- Opening Delimiter -
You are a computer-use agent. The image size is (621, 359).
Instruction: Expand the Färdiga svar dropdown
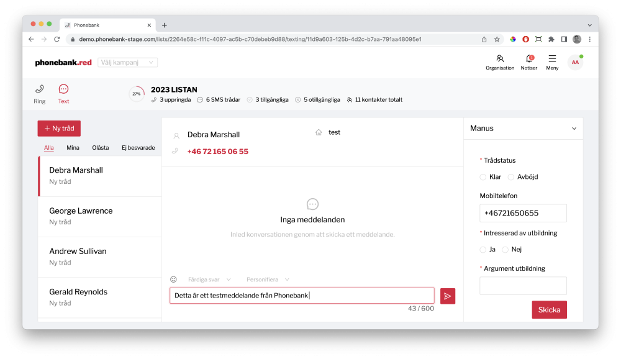click(209, 279)
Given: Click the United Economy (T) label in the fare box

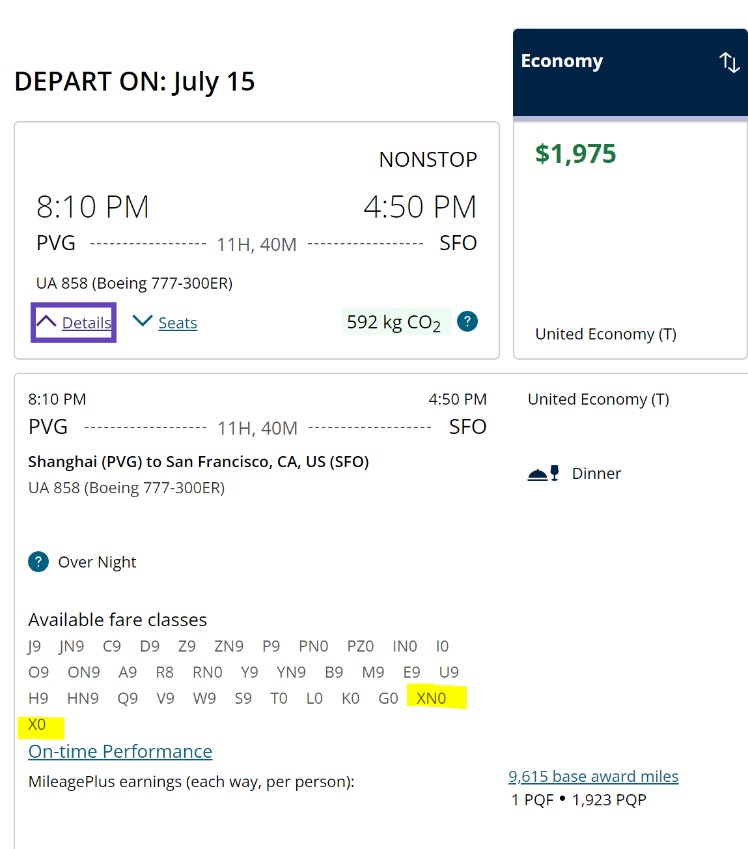Looking at the screenshot, I should click(605, 334).
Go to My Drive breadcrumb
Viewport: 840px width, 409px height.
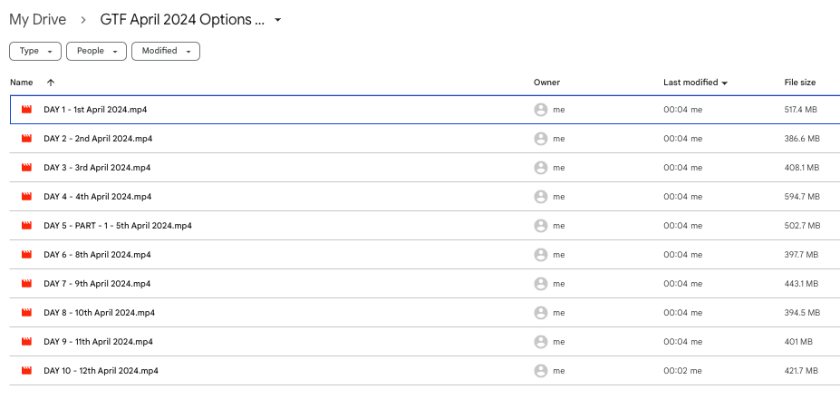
- Closing Delimiter -
• _Description of the task_: The listing above must be repeated exactly, apart from the pictures.

• _Answer space_:
You are a computer-use agent. The image size is (621, 359).
Instruction: Expand the Färdiga svar dropdown
click(209, 279)
Given: Click the United Economy (T) label in the fare box

Looking at the screenshot, I should click(605, 334).
Go to My Drive breadcrumb
Viewport: 840px width, 409px height.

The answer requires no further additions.